Michigan Supreme Court Revives Abortion Rights Amendment For November's Ballot

Opponents of the measure claimed typos made the qualifying petitions incomprehensible, but the state's highest court rejected that argument.

A proposal to protect abortion rights in Michigan is back on the November ballot, thanks to the state’s Supreme Court.

The proposal would amend Michigan’s Constitution, codifying an array of reproductive rights that are currently in jeopardy thanks to this summer’s U.S. Supreme Court decision overruling Roe v. Wade.

With Roe no longer in force, states have the power to pass new laws prohibiting abortion or to enforce old bans that are still on the books. The latter is an especially real possibility in Michigan, where a 1931 law prohibits abortion at any stage of pregnancy and in almost all circumstances.

The law is not being enforced at the moment, thanks to several lower court rulings that prevent prosecutors from bringing cases. But abortion rights opponents have appealed those decisions.
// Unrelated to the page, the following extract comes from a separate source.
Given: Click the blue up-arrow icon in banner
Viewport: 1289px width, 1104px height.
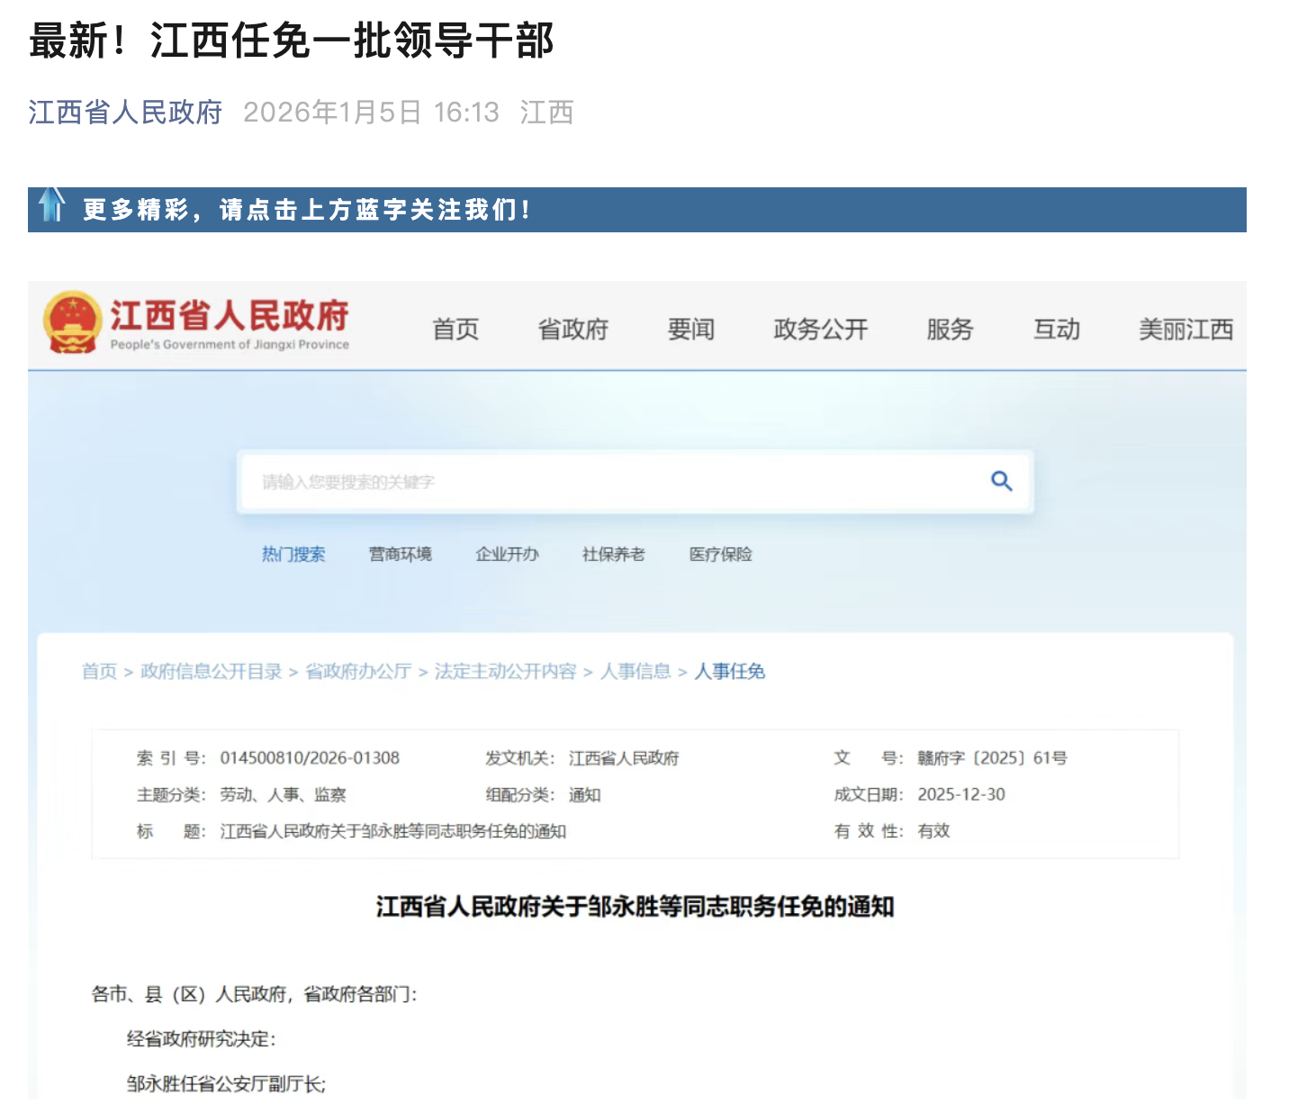Looking at the screenshot, I should tap(52, 205).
The goal of the abortion rights amendment is to settle these questions once and for all, so that neither judges nor lawmakers could take away abortion access in Michigan. And that idea appears to have a great deal of support.

A Record Number Of Signatures, Plus A Few Typos

In July, organizers submitted petitions supporting the amendment with more than 750,000 signatures from across the state. That was nearly twice as many as necessary, and consistent with the strong support for abortion rights among Michiganders that recent polling has detected.

But opponents of the measure said those petitions were not valid, because of what was basically a series of typos: Spaces between some of the words were not readily visible, thanks to a glitch in the printing. This made the petitions incomprehensible, opponents claimed, and thus not valid as proof the amendment had enough support to qualify for the ballot.

Last week, that argument prevailed with the two Republicans who sit on Michigan’s four-person election board. The two Republicans voted against authorizing the amendment, producing a deadlock along party lines.

If that had been the final word, the amendment would not be on the November ballot.

But immediately after the elections board voted, the amendment’s supporters asked the state Supreme Court to intervene, arguing that the meaning of the amendment was clear even with the compressed words ― and that the elections board had no authority to block an initiative when it so clearly had enough public support.

On Thursday, the court agreed that the amendment’s meaning was clear, and ordered the election board to certify the amendment. The board next meets on Friday, which is also the deadline for county clerks to finalize November ballot designs.

Sharp Words In Dueling Opinions

The vote on the seven-member court was 5-2, and in a brief, unsigned opinion, the majority explained that “the meaning of the words has not changed by the alleged insufficient spacing between them.”

But several justices chimed in with more thoughts ― including Chief Justice Bridget Mary McCormack, who was part of the majority and wrote a stinging concurring opinion.

“Seven hundred fifty three thousand and seven hundred fifty nine Michiganders signed this proposal ― more than have ever signed any proposal in Michigan’s history,” McCormack wrote.

Noting that the challengers produced no evidence that any voters were actually confused by the wording, McCormack accused those opponents of trying to “disenfranchise millions of Michiganders ... because they think they have identified a technicality that allows them to do so, a game of gotcha gone very bad.”

Justice Brian Zahra, one of the two dissenters, had some pointed words of his own. He protested the decision to issue a ruling without oral argument, then zeroed in on the substantive dispute ― and why, in his opinion, it mattered.

“The only thing more difficult to discern than the disputed portions of the text of the amendment is why the proponents of the amendment proceeded to circulate a petition that plainly did not conform to the form and content of the petition preapproved by the Bureau of Elections,” Zahra wrote.

A Legal Decision With Potentially Big Political Effects

The amendment’s placement on the ballot could have a significant effect on the outcome of other races, by increasing turnout among voters who support abortion rights.

That is likely to help candidates who also support abortion rights ― including incumbent Gov. Gretchen Whitmer (D) and Attorney General Dana Nessel (D), both of whom are up for reelection and have made abortion a central focus of their campaigns.

It could also help Democrats seeking U.S. House seats, including several in tightly contested races whose outcomes could effectively determine which party controls the chamber starting in January.

The caveat is that the polls could be wrong: The amendment might not be as popular as it seems. Or sentiments could change as opponents hammer away at it.

If that happens, then the amendment could fail and its supporters running for office could lose ― which, in the case of the governor’s race, would mean a victory for Republican Tudor Dixon.

Dixon has said she supports the 1931 ban, including its lack of exceptions for rape and incest. If there’s no new amendment in the state constitution and she’s the one in the governor’s office, then abortion might not be legal in Michigan for much longer.